Le ministre de la Santé, Mohamed Seddik Aït Messaoudene, a reçu l’ambassadeur de la République du Kenya auprès de l’Algérie, Kaluma Timothy Mcharo, avec lequel il a examiné les moyens de renforcer et d’élargir la coopération bilatérale dans le domaine de la santé, a indiqué, hier, un communiqué du ministère.
Lors de cette rencontre, tenue mardi au siège du ministère, en présence de cadres de l’administration centrale, le ministre a présenté un exposé sur le système de santé en Algérie, ainsi que les principes sur lesquels il repose, notamment la gratuité des soins, la promotion et le renforcement de la prévention, étant un «pilier essentiel» du système de santé, outre le développement de la santé de proximité et le rapprochement des services de santé du citoyen, précise le communiqué.
Aït- Messaoudene a également évoqué le rôle de la Pharmacie centrale des hôpitaux (PCH) dans l’approvisionnement en médicaments et en dispositifs médicaux des différentes structures de santé, ainsi que le rôle de l’Institut Pasteur d’Algérie, en tant qu’«institution de référence au niveau africain», ajoute la même source.

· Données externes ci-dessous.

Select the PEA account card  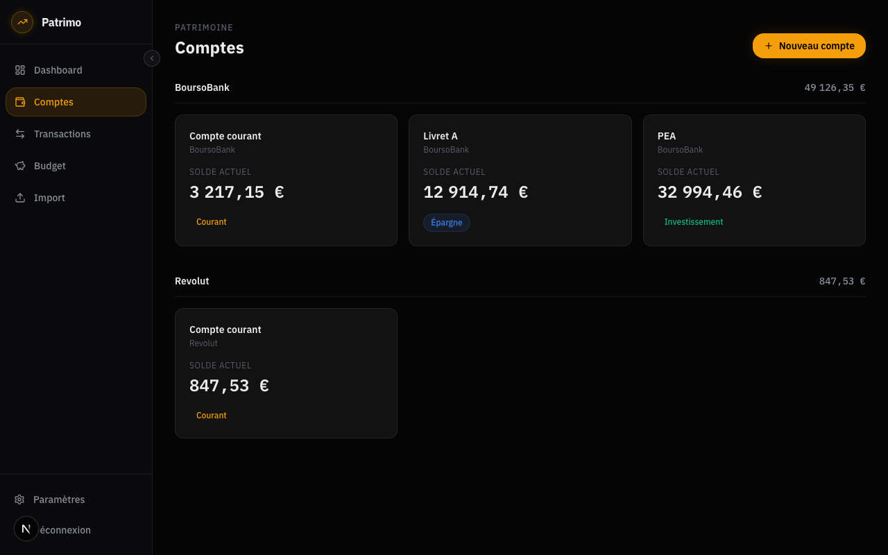(x=754, y=180)
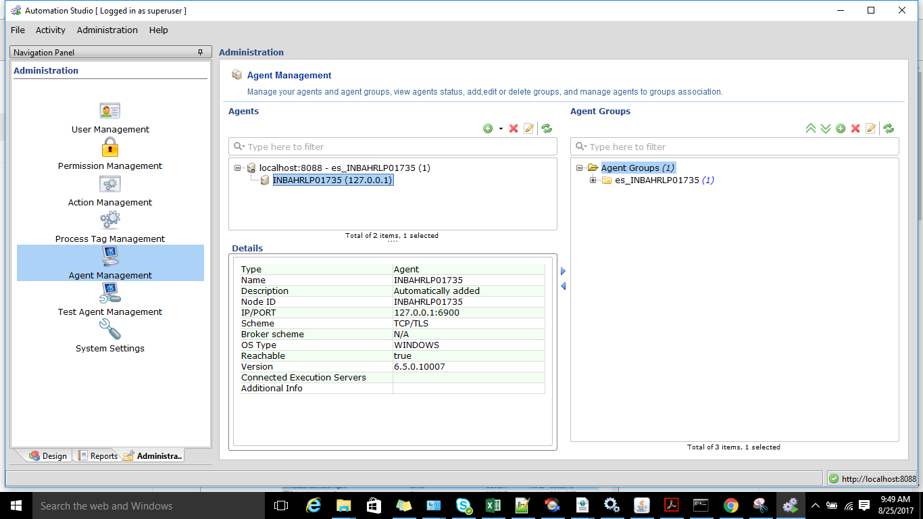The width and height of the screenshot is (923, 519).
Task: Assign agent to group using the blue right arrow
Action: [x=563, y=270]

Les entretiens ont aussi porté sur les domaines de la médecine nucléaire, l’utilisation de l’intelligence artificielle dans le domaine médical, la numérisation des services de santé, ainsi que le système de contractualisation et les mécanismes d’amélioration des performances du système de santé, selon la même source.
Dans ce cadre, l’ambassadeur de la République du Kenya a fait part de «l’intérêt de son pays à renforcer la coopération avec l’Algérie, notamment dans le domaine de l’oncologie, et à tirer profit de l’expertise et de l’expérience algériennes dans ce domaine».
Les deux parties sont convenues d’organiser une réunion en visioconférence, avec la participation des services compétents des deux pays afin d’élaborer un programme de travail commun et de définir les domaines prioritaires de coopération, en vue de contribuer à la «concrétisation de projets pratiques et concrets au bénéfice des systèmes de santé des deux pays», conclut le communiqué.
Algérie-Kazakhstan : Nouvelles perspectives de partenariat
Le ministre a, en outre, reçu l’ambassadeur de la République du Kazakhstan en Algérie, Anuarbek Akhmetov, selon un autre communiqué du ministère.
Cette rencontre, qui s’est tenue au siège du ministère en présence de cadres de l’administration centrale, a été l’occasion d’examiner l’état et les perspectives de la coopération bilatérale entre l’Algérie et le Kazakhstan dans le domaine de la santé, ainsi que d’échanger les points de vue sur les moyens de développer le partenariat entre les deux pays et de renforcer les échanges d’expertises et d’expériences.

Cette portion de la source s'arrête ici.